● **What the task asks**
In this exercise, every entry below is to be reproduced word for word.

[Start of Attachment]

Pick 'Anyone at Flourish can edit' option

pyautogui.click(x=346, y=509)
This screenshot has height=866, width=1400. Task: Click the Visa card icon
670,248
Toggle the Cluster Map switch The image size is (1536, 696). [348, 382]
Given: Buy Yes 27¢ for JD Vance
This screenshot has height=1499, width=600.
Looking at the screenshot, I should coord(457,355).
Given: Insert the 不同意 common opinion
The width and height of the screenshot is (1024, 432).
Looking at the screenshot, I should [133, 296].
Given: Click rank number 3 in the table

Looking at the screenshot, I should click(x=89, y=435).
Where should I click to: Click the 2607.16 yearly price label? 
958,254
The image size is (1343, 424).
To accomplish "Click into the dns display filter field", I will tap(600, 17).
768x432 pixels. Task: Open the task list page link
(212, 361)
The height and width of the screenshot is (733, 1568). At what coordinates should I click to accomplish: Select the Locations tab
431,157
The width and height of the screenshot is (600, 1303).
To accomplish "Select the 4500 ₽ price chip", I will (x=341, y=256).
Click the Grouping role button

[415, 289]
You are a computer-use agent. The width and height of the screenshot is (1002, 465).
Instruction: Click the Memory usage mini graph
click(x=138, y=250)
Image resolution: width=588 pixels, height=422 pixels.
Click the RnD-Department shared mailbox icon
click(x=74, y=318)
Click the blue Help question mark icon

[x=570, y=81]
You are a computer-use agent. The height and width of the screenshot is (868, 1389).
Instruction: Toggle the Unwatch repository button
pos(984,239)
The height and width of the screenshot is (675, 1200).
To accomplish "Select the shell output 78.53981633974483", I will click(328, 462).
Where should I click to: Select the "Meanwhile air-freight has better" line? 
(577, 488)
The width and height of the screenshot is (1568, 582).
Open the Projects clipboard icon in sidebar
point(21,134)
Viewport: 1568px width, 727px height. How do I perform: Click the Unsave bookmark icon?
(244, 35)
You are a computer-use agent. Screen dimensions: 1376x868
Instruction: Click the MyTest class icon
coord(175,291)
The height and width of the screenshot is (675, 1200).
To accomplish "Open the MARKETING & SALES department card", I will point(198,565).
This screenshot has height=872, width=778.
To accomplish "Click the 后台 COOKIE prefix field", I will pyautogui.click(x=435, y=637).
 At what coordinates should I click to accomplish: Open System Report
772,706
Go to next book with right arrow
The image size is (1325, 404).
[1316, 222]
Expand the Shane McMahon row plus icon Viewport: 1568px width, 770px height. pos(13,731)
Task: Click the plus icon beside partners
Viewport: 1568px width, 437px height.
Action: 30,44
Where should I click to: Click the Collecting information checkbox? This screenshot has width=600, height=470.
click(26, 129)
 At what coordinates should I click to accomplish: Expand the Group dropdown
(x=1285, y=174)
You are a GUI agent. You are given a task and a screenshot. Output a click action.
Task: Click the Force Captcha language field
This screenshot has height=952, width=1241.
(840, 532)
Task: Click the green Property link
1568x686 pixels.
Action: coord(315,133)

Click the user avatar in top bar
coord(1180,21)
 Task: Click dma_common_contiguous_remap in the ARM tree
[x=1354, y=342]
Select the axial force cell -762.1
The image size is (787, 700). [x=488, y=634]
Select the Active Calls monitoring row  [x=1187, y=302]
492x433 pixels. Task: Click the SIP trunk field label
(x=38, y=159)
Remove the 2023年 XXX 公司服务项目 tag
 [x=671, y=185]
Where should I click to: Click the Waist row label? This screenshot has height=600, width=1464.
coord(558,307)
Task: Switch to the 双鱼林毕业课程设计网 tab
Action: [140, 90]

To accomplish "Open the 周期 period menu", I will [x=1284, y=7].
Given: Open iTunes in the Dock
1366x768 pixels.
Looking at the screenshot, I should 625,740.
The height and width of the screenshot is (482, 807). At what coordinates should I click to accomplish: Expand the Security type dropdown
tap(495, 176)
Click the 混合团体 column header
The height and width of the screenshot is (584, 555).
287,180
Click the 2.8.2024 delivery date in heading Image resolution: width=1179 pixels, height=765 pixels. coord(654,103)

[End of Attachment]

● **Result of this task**
Pick 'Anyone at Flourish can edit' option

pyautogui.click(x=346, y=509)
This screenshot has height=866, width=1400. Task: Click the Visa card icon
670,248
Toggle the Cluster Map switch The image size is (1536, 696). [348, 382]
Given: Buy Yes 27¢ for JD Vance
This screenshot has height=1499, width=600.
Looking at the screenshot, I should coord(457,355).
Given: Insert the 不同意 common opinion
The width and height of the screenshot is (1024, 432).
Looking at the screenshot, I should [133, 296].
Given: Click rank number 3 in the table

Looking at the screenshot, I should click(x=89, y=435).
Where should I click to: Click the 2607.16 yearly price label? 
958,254
The image size is (1343, 424).
To accomplish "Click into the dns display filter field", I will tap(600, 17).
768x432 pixels. Task: Open the task list page link
(212, 361)
The height and width of the screenshot is (733, 1568). At what coordinates should I click to accomplish: Select the Locations tab
431,157
The width and height of the screenshot is (600, 1303).
To accomplish "Select the 4500 ₽ price chip", I will (x=341, y=256).
Click the Grouping role button

[415, 289]
You are a computer-use agent. The width and height of the screenshot is (1002, 465).
Instruction: Click the Memory usage mini graph
click(x=138, y=250)
Image resolution: width=588 pixels, height=422 pixels.
Click the RnD-Department shared mailbox icon
click(x=74, y=318)
Click the blue Help question mark icon

[x=570, y=81]
You are a computer-use agent. The height and width of the screenshot is (868, 1389).
Instruction: Toggle the Unwatch repository button
pos(984,239)
The height and width of the screenshot is (675, 1200).
To accomplish "Select the shell output 78.53981633974483", I will click(328, 462).
Where should I click to: Select the "Meanwhile air-freight has better" line? 
(577, 488)
The width and height of the screenshot is (1568, 582).
Open the Projects clipboard icon in sidebar
point(21,134)
Viewport: 1568px width, 727px height. How do I perform: Click the Unsave bookmark icon?
(244, 35)
You are a computer-use agent. Screen dimensions: 1376x868
Instruction: Click the MyTest class icon
coord(175,291)
The height and width of the screenshot is (675, 1200).
To accomplish "Open the MARKETING & SALES department card", I will point(198,565).
This screenshot has height=872, width=778.
To accomplish "Click the 后台 COOKIE prefix field", I will pyautogui.click(x=435, y=637).
 At what coordinates should I click to accomplish: Open System Report
772,706
Go to next book with right arrow
The image size is (1325, 404).
[1316, 222]
Expand the Shane McMahon row plus icon Viewport: 1568px width, 770px height. pos(13,731)
Task: Click the plus icon beside partners
Viewport: 1568px width, 437px height.
Action: 30,44
Where should I click to: Click the Collecting information checkbox? This screenshot has width=600, height=470.
click(26, 129)
 At what coordinates should I click to accomplish: Expand the Group dropdown
(x=1285, y=174)
You are a GUI agent. You are given a task and a screenshot. Output a click action.
Task: Click the Force Captcha language field
This screenshot has height=952, width=1241.
(840, 532)
Task: Click the green Property link
1568x686 pixels.
Action: coord(315,133)

Click the user avatar in top bar
coord(1180,21)
 Task: Click dma_common_contiguous_remap in the ARM tree
[x=1354, y=342]
Select the axial force cell -762.1
The image size is (787, 700). [x=488, y=634]
Select the Active Calls monitoring row  [x=1187, y=302]
492x433 pixels. Task: Click the SIP trunk field label
(x=38, y=159)
Remove the 2023年 XXX 公司服务项目 tag
 [x=671, y=185]
Where should I click to: Click the Waist row label? This screenshot has height=600, width=1464.
coord(558,307)
Task: Switch to the 双鱼林毕业课程设计网 tab
Action: [140, 90]

To accomplish "Open the 周期 period menu", I will [x=1284, y=7].
Given: Open iTunes in the Dock
1366x768 pixels.
Looking at the screenshot, I should 625,740.
The height and width of the screenshot is (482, 807). At what coordinates should I click to accomplish: Expand the Security type dropdown
tap(495, 176)
Click the 混合团体 column header
The height and width of the screenshot is (584, 555).
287,180
Click the 2.8.2024 delivery date in heading Image resolution: width=1179 pixels, height=765 pixels. coord(654,103)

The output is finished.